Film Review: The Raid

May 19, 2012

Raleigh News & Observer

A technically good movie that’s nevertheless hard to recommend, “The Raid: Redemption” takes martial arts ultraviolence to thrilling new heights – or unsettling new depths, depending on your point of view.

It goes like this: Deep in the urban jungle of Jakarta’s darkest slums, Indonesian crime lord Tama Riyandi runs a kind of time-share condo building for the city’s worst criminals. Twenty stories high, Riyandi’s fortress is staffed by extremely hard men with extremely efficient weapons.

After sensibly avoiding the place for years, the police finally organize a raid led by rookie officer Rama, played by Indonesian martial arts star Iko Uwais. His 20-man squad must break into the criminal stronghold and work their way up, floor by bloody floor.

Following the initial exposition, “The Raid” delivers 80 minutes of relentless and brutal violence featuring, but not limited to: gunfights, fistfights, knife fights, machete fights, torture sequences, exploding heads, exploding refrigerators (don’t ask), stabbings, slashings, bludgeonings, plummetings, suffocations, lacerations, decapitations and a creatively lethal use of fluorescent light tubes.

In particular, the fights showcase the Indonesian martial arts style known as penchak silat, which encourages the use of handheld blades and makes the Jason Bourne movies look like halfhearted pillow fights.

From a pure movie-making perspective, it’s all extremely well done. Director Gareth Evans keeps the pacing and editing properly taut, and has a great ear for music and ambient sound cues. In some sequences, the score drops into a pulsing, almost subliminal hum that seems to rattle around in your rib cage. Instead of the usual goofy thwacks of Hollywood fistfights, we get the actual sounds of intimate hand-to-hand violence – wet and crunchy.

And the fight choreography truly is amazing. Evans uses the old-school martial arts movie approach of long, continuous takes that reveal the incredible athleticism of the performers. There’s a real art to pulling off violence this realistic – a precise combination of camera trickery, makeup and stunt work that dates back to the earliest Bruce Lee films. It’s hard to believe that some of these scenes got done without real people getting really hurt, which is some kind of testament to quality, I suppose.

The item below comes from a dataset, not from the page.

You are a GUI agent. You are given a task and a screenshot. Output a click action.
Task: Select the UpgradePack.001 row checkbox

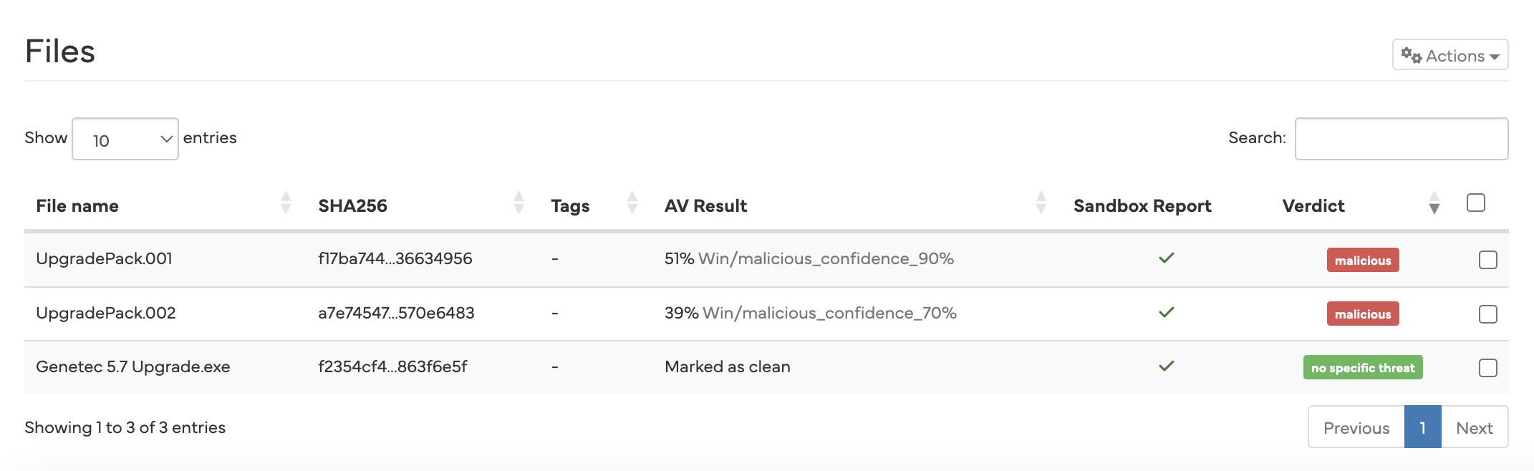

Storywise, “The Raid” has the approximate depth of a “Street Fighter” arcade game circa 1988. The film has, literally, 10 minutes of set-up at the beginning and five minutes of wrap-up at the end. In between, you get a handful of story moments – a secret agenda here, a double cross there – but that’s it. I didn’t time it, but I’m guessing the end credits are longer than any nonviolent passage in the entire movie.

It’s just too much, in the end. By the 24th fight sequence, or maybe it was the 37th, I was looking into the corner of the frame, checking out the set design details and sneaking peeks at my watch. That’s never a good sign, no matter what kind of movie you’re seeing.